### [Your tasks]
(1) Name every hormone that the essay on getting older says the body makes less of with age.
(2) Pick up the essay on getting older after its final sentence and carry it forward.

### [Document segment]
“The wiser mind mourns less for what age takes away than what it leaves behind.” William Wordsworth
At my age fast is often elusive but that’s not all that bad. There is a lot that I didn’t see and enjoy in years past. It is almost as if I am on a constant sabbatical having plenty of time to observe, study and enjoy my days. I am finding getting old has its benefits if one is willing to appreciate them.
I read an article written by Alexandra Rosas that was posted by AARP the other day. As I read what she wrote I found we have a lot in common. I wish I knew her for I think we would be great friends. Here in part is what she wrote.
Good Things About Getting Older
At just about any age, we make up our minds just how happy we want to be. If we sit down and ponder just what it is we like about the very stage of life we’re in, it’s not very hard to find some jewel moments.
I say, let’s forget the commercials telling us we have to fight getting older. We can like our lives as they are right now. To that end, I decided to sit down and list the things I like about getting older. The following are my top ten things to really like about getting older.
- I’ve become less emotional and more thoughtful with my decisions. There’s good reason for this. Our bodies make less adrenaline, testosterone and estrogen as we age and all of this newfound level headedness feels soooo good. I do not miss the drama-queen, gnashing-teeth, decision-making days of my 20s and 30s. Or 40s. Stupid hormones!
- I no longer sweat the small stuff. I’ve been around the block not just once, not just twice, but maybe three and a half times. I know by now that a lot of what I worry about just never rears its ugly head. That alone has reduced my anxiety immeasurably. I’ve become the “What? Me Worry?” hippie chick of the ’60s.
- I can go shopping for what I need in my favorite store: my basement. I’ve spent a lifetime accumulating this and that, and for whatever occasion that calls for a particular gift, chances are, I have something to throw at it, downstairs.”
- I’ve become kinder to myself. This may be my favorite thing of all. I’ve become far less judge-y, more loving, respectful and in awe of all I’ve endured and triumphed over. Yes, this is definitely my favorite thing.
- Liking myself. I’ve spent a lot of time developing a personality and I like it. To my absolute surprise and delight, I like me.
- I no longer drool over — or covet — fashion must-haves. I’ve seen style trends come and go, and I know by now that this year’s peplum work suit is next year’s closet embarrassment. Now I shop for the classics, spend less money, have fewer things in my closet and yet, miraculously, have more to wear than I’ve ever had before.

### [Data]
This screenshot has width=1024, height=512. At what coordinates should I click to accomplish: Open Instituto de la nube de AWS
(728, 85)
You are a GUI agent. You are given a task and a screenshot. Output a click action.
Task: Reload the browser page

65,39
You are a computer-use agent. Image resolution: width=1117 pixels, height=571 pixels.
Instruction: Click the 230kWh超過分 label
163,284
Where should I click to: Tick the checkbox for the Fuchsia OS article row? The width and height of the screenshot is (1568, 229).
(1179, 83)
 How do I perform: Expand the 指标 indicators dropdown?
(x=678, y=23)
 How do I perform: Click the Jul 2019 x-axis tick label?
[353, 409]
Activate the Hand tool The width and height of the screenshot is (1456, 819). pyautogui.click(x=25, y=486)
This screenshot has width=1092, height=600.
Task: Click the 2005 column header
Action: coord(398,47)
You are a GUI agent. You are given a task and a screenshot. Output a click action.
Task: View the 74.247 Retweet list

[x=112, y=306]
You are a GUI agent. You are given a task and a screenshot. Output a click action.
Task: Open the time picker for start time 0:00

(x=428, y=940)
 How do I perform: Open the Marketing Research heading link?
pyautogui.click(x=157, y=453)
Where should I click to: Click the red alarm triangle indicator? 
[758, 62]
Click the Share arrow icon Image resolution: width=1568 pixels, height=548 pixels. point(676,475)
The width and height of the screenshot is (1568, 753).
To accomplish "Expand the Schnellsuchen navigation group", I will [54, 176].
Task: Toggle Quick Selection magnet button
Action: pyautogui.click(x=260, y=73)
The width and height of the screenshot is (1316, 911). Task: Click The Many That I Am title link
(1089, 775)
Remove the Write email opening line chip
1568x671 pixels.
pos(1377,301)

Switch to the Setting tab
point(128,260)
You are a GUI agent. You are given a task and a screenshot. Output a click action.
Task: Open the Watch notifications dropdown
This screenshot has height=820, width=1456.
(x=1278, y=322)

### [Answers to the problems]
(1) Adrenaline, testosterone and estrogen.

(2)
- I have so many good stories to tell. I’ll never again have to worry that I won’t have anything to say at a party where I don’t know anyone. I’ve never been more interesting than I am today. And I don’t mean that in any type of an arrogant way. It’s just that I have lived.
- All my years of living make me sound smart. All of those days of learning, making mistakes and getting back up again and learning some more make me sound like Madame freaking Curie. We all know that it’s just the formula of life, but it’s impossible to have that knowledge until you’ve been through the meat grinder once or twice or a million times.
- I no longer need to keep up with the Joneses. At this late date, all of my cards are on the table and the risk of being threatened by what someone has or who they are disappeared years ago. I’m OK with what I can and can’t do, what I have or don’t have.
The secret of genius is to carry the spirit of the child into old age, which means never losing your enthusiasm.
A large two engine train was crossing America. After they had gone some distance one of the engines broke down.”No problem,” the engineer thought, and carried on at half-power.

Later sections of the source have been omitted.